Papias says he prefers "a living voice" to written documents. By this, he means that he prefers information that living disciples of Jesus (John the Elder and Aristion) and direct disciples of Jesus' disciples conveyed to him orally to written sources. Papias's learns form the eyewitness John that Mark was Peter's interpreter, a claim that finds independent support form 1 Peter 5:13). John's claim, mediated by Papias, that Mark wrote the Gospel that bears his name derives independent support from Justin Martyr of Rome who refers to Mark as Peter's memoirs. Justin grew up in Samaria in the early 2nd century.
Interestingly, some eyewitnesses and those close to them complain that Mark mixes up the sequence of events in Jesus' life. But Peter never wrote an sequentially correct biography of Jesus. As John tells Papias, Mark knows not the sequence of events, but the actual incidents and miracles of Jesus' ministry, which he gleaned from Peter's teaching sessions for edifying purposes. Thus, this controversy indirectly attests an eyewitness connection with Jesus.

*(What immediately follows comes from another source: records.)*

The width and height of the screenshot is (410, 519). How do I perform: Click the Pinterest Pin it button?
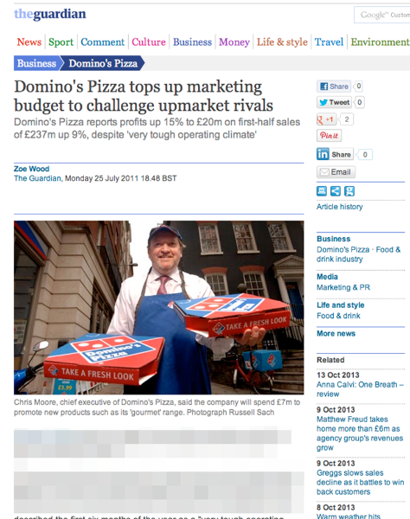(329, 136)
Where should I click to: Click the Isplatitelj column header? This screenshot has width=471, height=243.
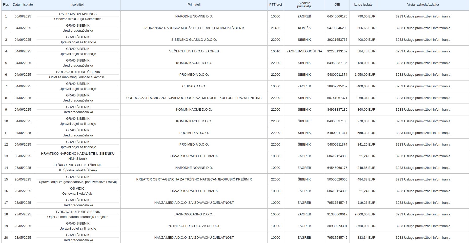pyautogui.click(x=78, y=5)

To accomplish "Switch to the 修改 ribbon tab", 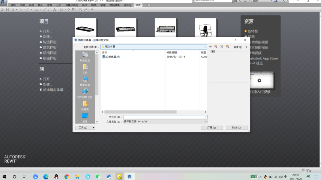I will (x=138, y=5).
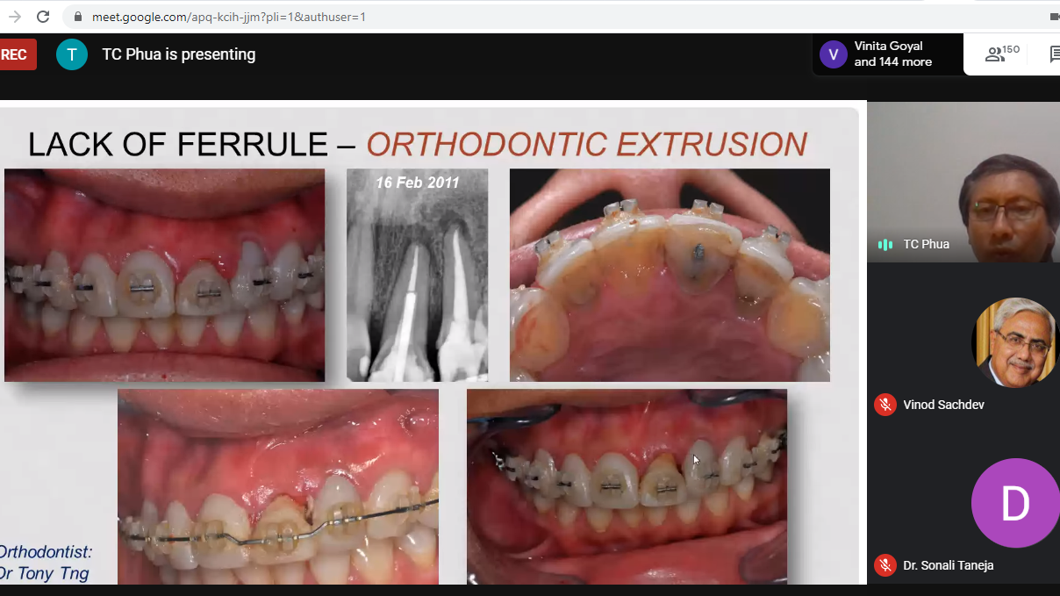Click the site security lock icon
Screen dimensions: 1060x596
tap(78, 17)
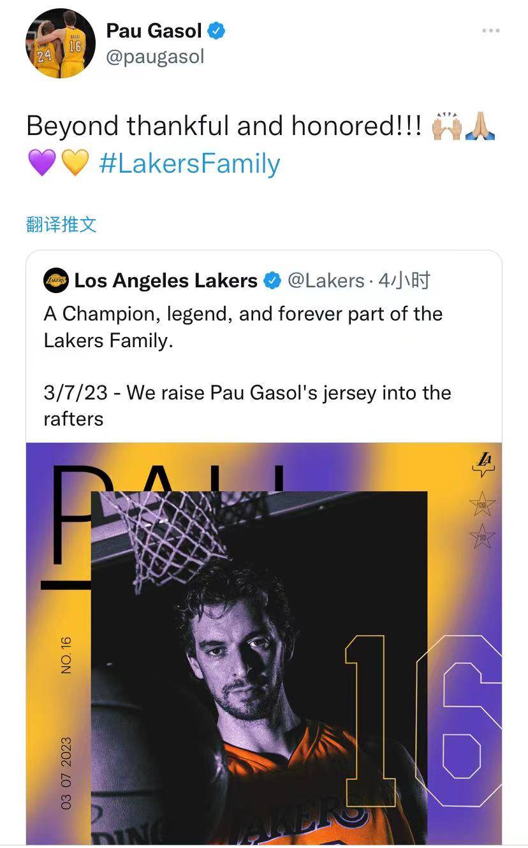Click the yellow heart emoji
The width and height of the screenshot is (528, 848).
pos(75,164)
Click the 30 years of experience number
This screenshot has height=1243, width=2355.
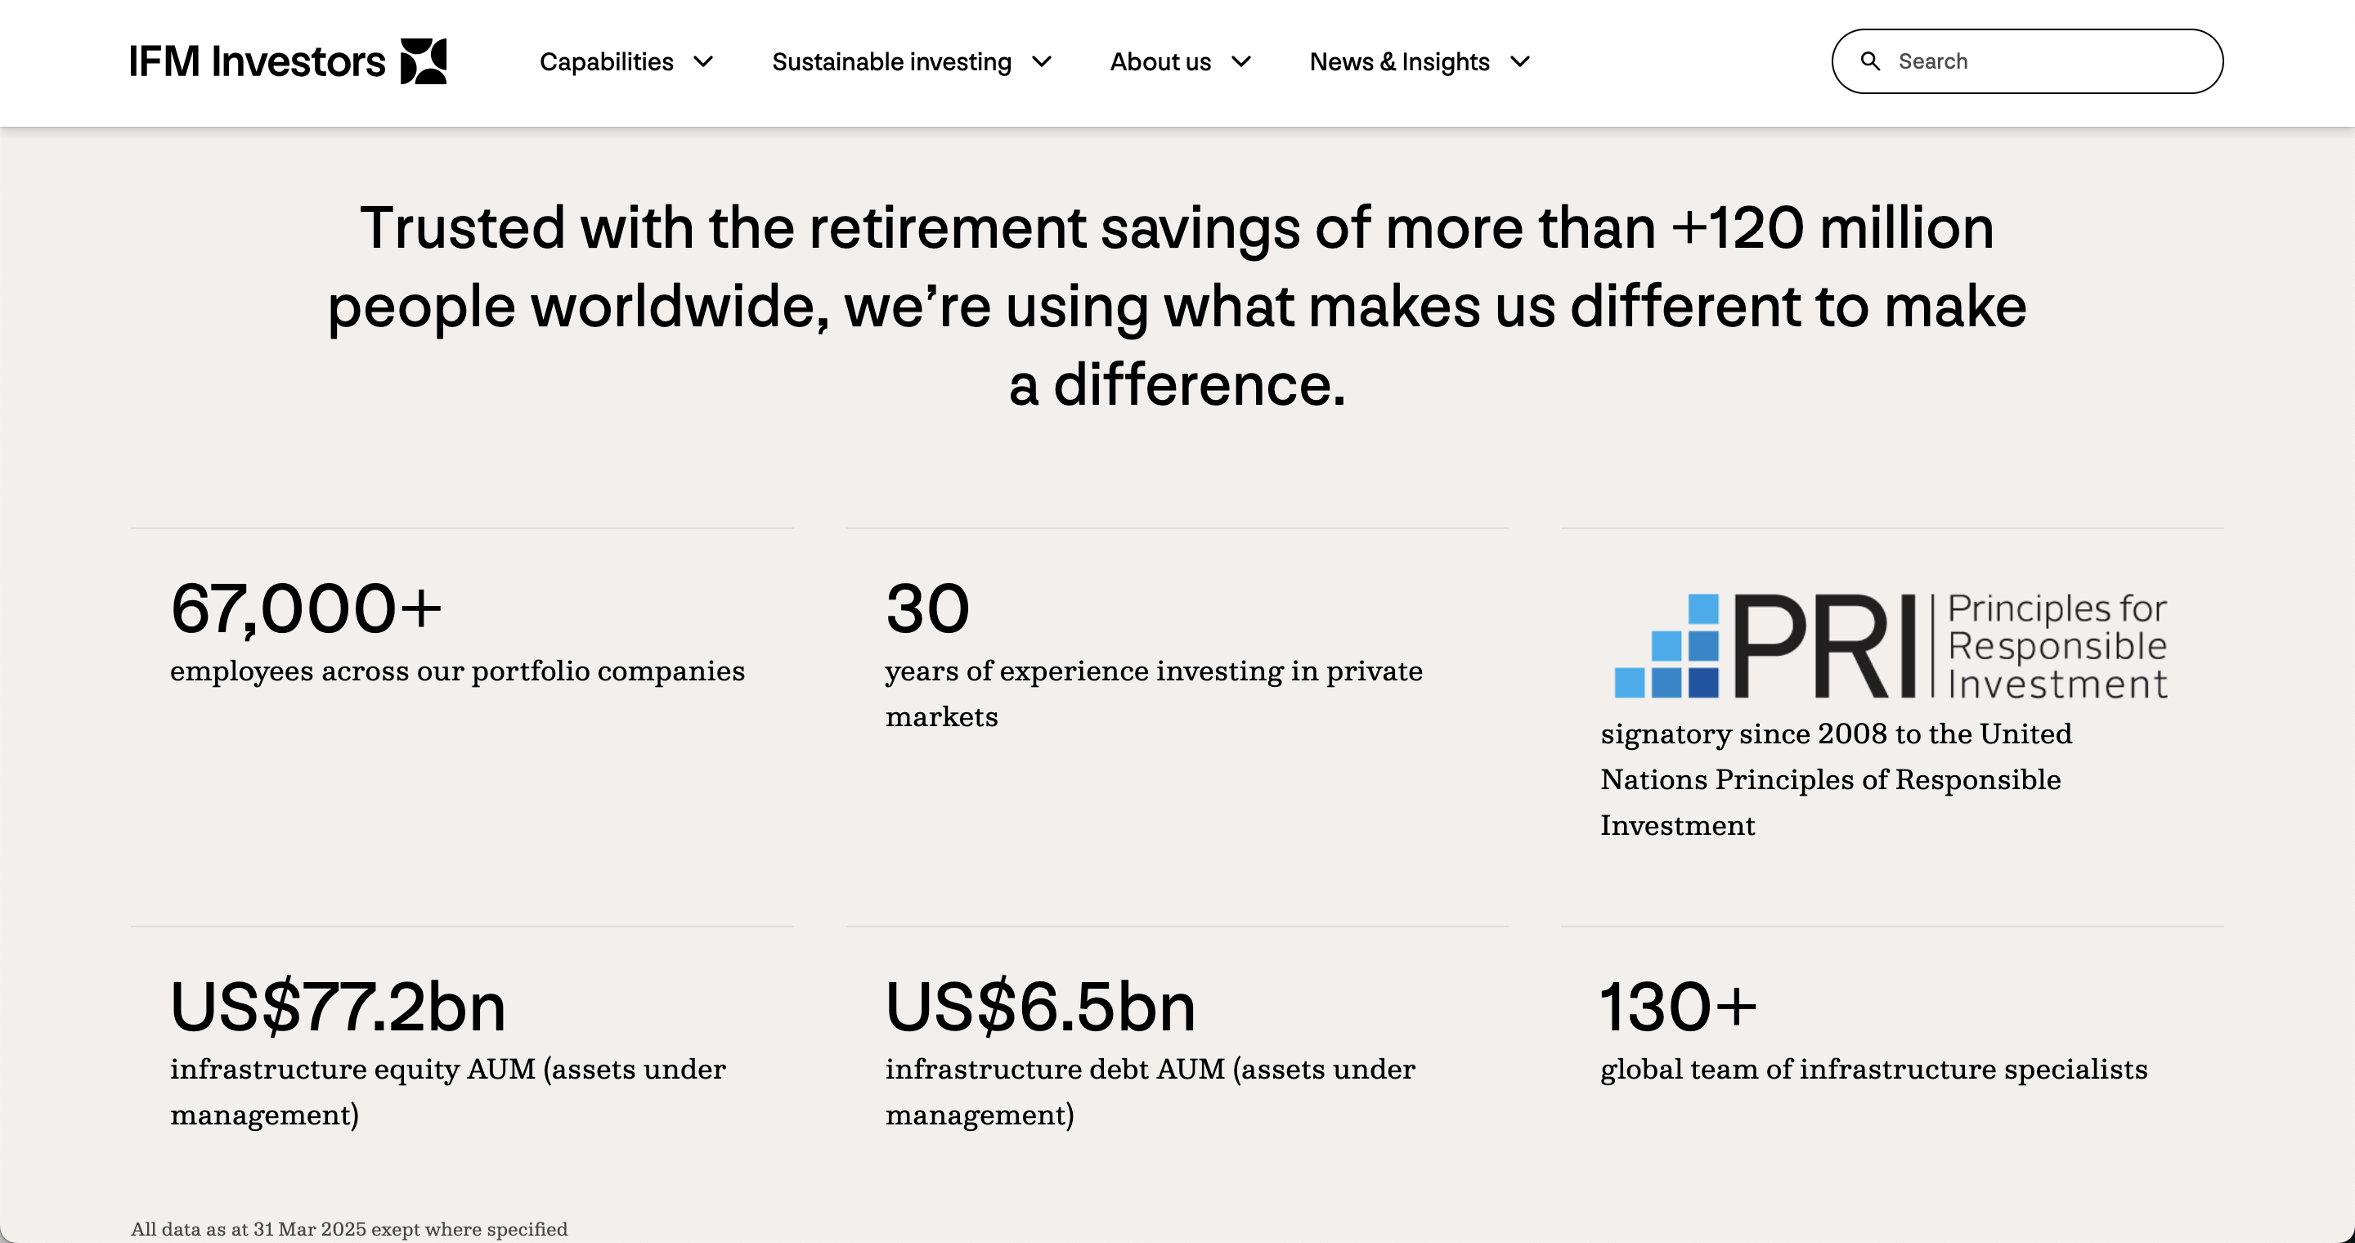point(927,609)
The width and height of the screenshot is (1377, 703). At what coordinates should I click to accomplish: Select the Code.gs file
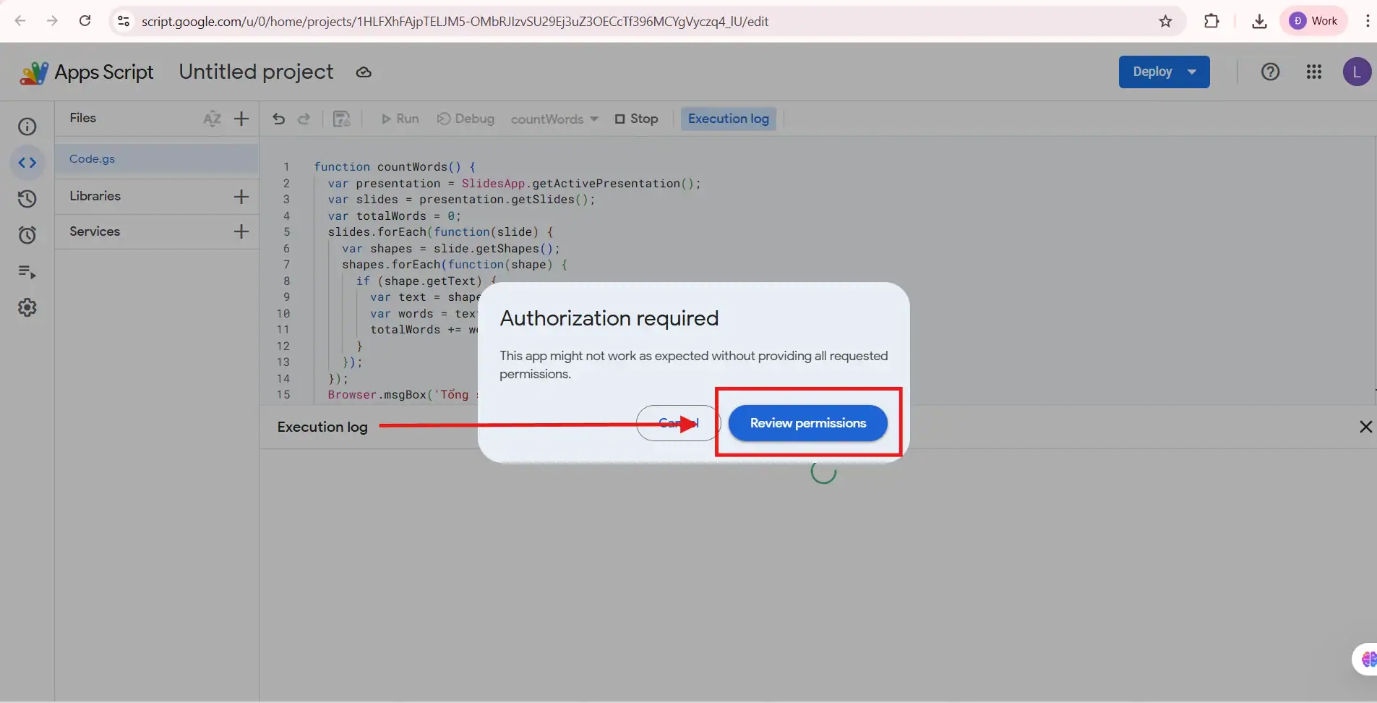pyautogui.click(x=93, y=159)
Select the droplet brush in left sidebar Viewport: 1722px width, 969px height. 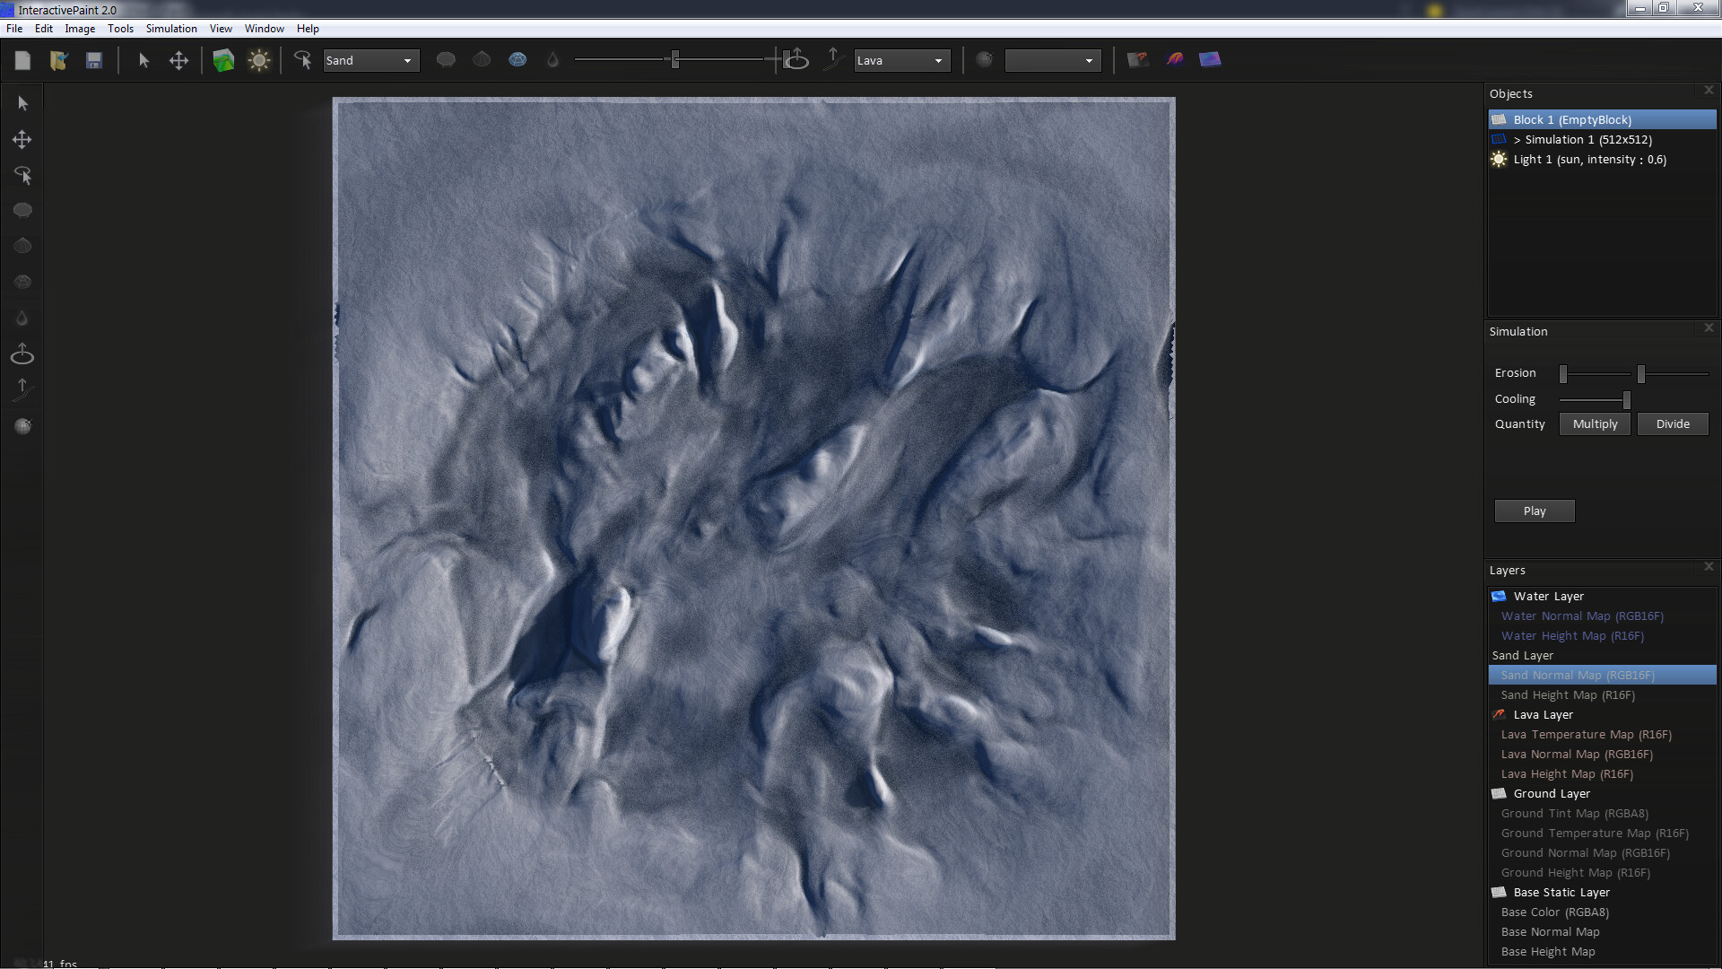(22, 318)
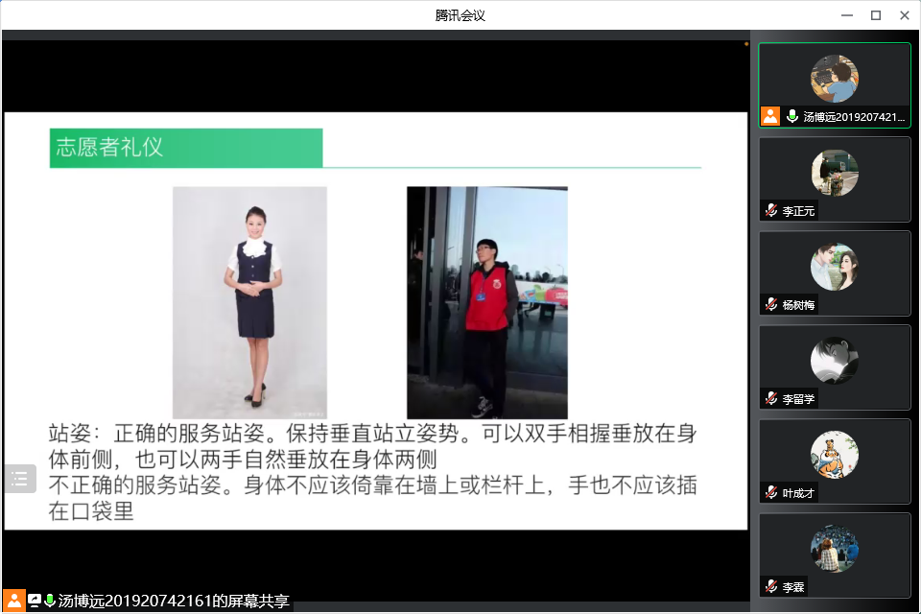Click the green mic icon on 汤博远's tile

[x=792, y=116]
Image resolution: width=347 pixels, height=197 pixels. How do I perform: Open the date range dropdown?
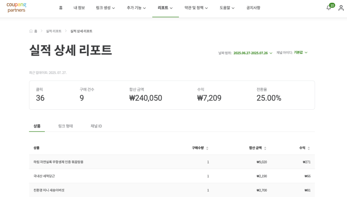(253, 53)

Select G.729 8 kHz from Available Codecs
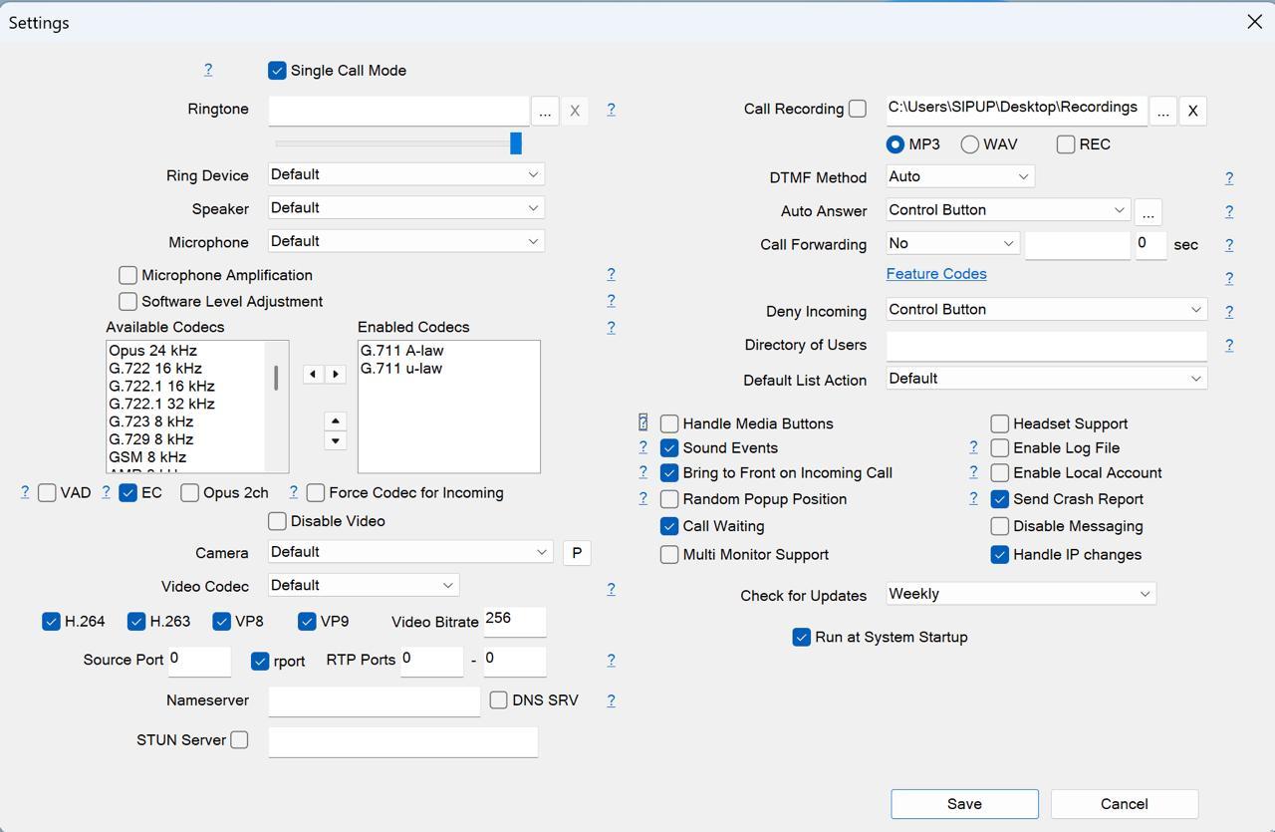151,439
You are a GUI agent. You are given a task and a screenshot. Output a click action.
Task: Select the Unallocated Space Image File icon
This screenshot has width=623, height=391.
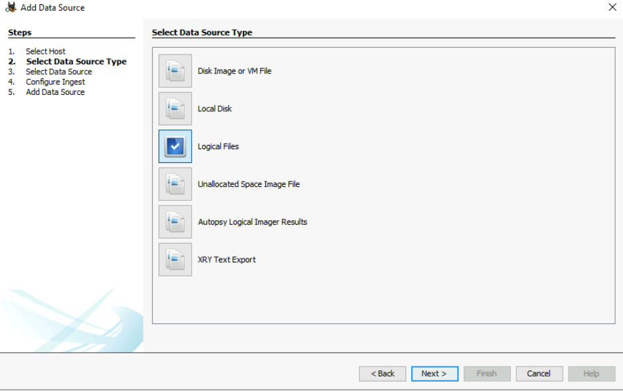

(1c) Papias writes: "Matthew put together the SAYINGS [Greek "logia"of the Lord] in the Hebrew language, and each one interpreted them as best he could." The Gospel of Matthew is originally composed in Greek, not Hebrew or Aramaic. For this reason, some scholars claim that Papias's source is mistaken. But Papias never says that Matthew wrote the Gospel; rather, he says that Matthew wrote a "sayings" collection, and Christians "interpreted them (the sayings) as best they could." This sounds like the modern sayings source Q that the scholarly consensus identifies as a sayings source used by Matthew and Luke, but not by Mark and John. Q is from the German "quelle" (= source). It represents the major sayings collection that was circulated east of the Jordan River. The Coptic Gospel of Thomas consists of 114 sayings of Jesus and represents the sayings collection that circulated east of the Jordan, and eventually found its way to Egypt. Q, then, is a translation from the original Aramaic. When Greek authors mention "Hebrew," they include "Aramaic," which is, after all, a Hebrew dialect. Apparently, an unknown editor combined Matthew's Q with Mark to produce the Gospel of Matthew and Matthew's name was extended from the Q source to the entire Gospel by association. In any case, Papias is a legitimate witness to a large sayings source traceable to Matthew, an eyewitness of Jesus. Even apart from this, if Mark is essentially giving us Peter's teaching notes, why wouldn't the apostle Matthew use Mark as one of his source.